Графиня Таска д"Альмерита в своем дворце в центре Палермо, расписанном фресками, изображающими античные руины
Флэшбэк 3. Неблагодарность
Король Неаполя Фердинанд IV высадился со своим двором на Сицилии — последнем из остававшихся ему владений — в декабре 1805 года. Этот Бурбон, в котором французская кровь перемешалась с испанской, бежал на остров от Наполеона , захватившего Италию. Его жена Мария-Каролина была родной сестрой казненной в Париже королевы Марии-Антуанетты, и семейство неаполитано-сицилийских Бурбонов не желало повторить участь французских родственников. Десять лет, проведенных одним из самых блестящих европейских дворов на считавшемся тогда захолустьем острове, придали Палермо аристократический лоск. В городе были построены новые виллы и дворцы и отремонтированы старые. Когда после краха Наполеона Фердинанд вернулся в Неаполь, то в знак признательности переименовал свое государство в Королевство обеих Сицилий. По иронии судьбы, спасительница Сицилия оказалась через два поколения могильщицей неаполитанских Бурбонов. В 1860 году на острове с 1000 своих сторонников высадился Гарибальди, восторженно встреченный населением. Революционеры, одетые в красные рубашки, символизировавшие готовность победить или умереть, изгнали солдат короля. Вскоре Королевство обеих Сицилий — один из главных противников объединения страны пало. На карте Европы появилось новое государство — Италия.

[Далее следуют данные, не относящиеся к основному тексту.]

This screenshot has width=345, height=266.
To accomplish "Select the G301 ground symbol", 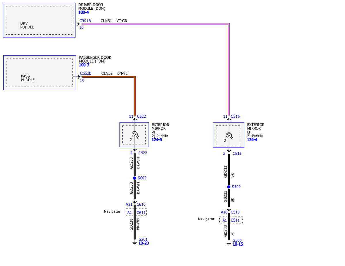I will (134, 243).
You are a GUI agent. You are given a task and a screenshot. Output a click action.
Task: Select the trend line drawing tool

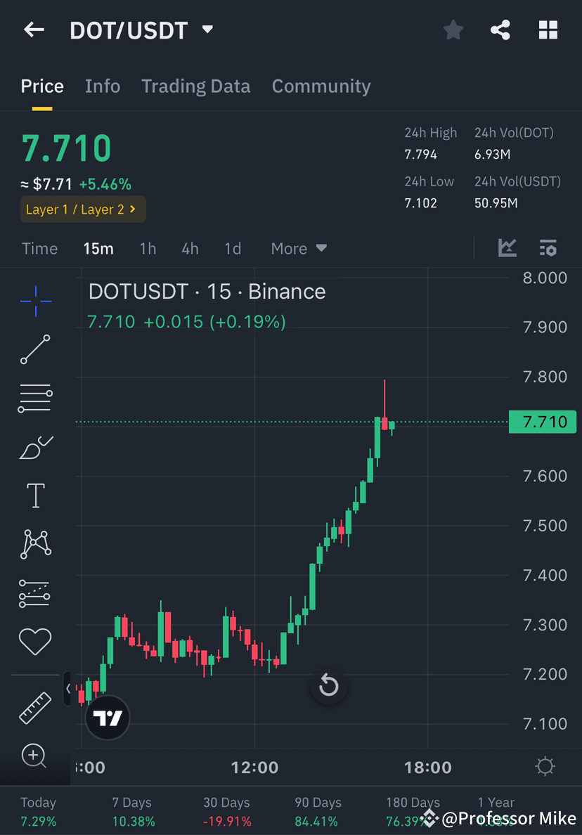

Семейство Таска д"Альмерита не ушло в небытие вместе с Бурбонами. Графы оказались рачительными хозяевами и сумели организовать образцовое винодельческое производство . «Предприимчивость у нас в крови, все Таска должны учиться, а потом работать. Братья и отец занимаются вином, а я сейчас не даю пустовать нашим виллам и дворцам. Даже этот дом, где несколько раз в году собираются все 99 членов семейства, иногда сдается для проведения больших вечеринок». Из заставляющего вспомнить арабские сказки сада с пальмами и прудами, где плавают лебеди, мы перешли в здание виллы. Под ногами изразцовый пол изумительной красоты, на стенах картины XVI века и фрески начала XIX. Отвечая на вопрос, как семейству удалось выжить в политических бурях прошлого века, графиня посерьезнела. «Сразу после войны началась земельная реформа и излишки земли подлежали конфискации. Мой дед заявил, что первого чужака, который ступит на наши поля, он застрелит. Семья была в ужасе, но никто не смел перечить. Тогда к деду пришел священник и сказал: «Убив человека, ты погубишь свою душу, однако это твой выбор. Но убив его из корысти, ты погубишь честь семьи, включая тех ее членов, кто еще не родился. Разве ты Бог, чтобы решать судьбу неродившихся младенцев?» И старик отложил свое ружье».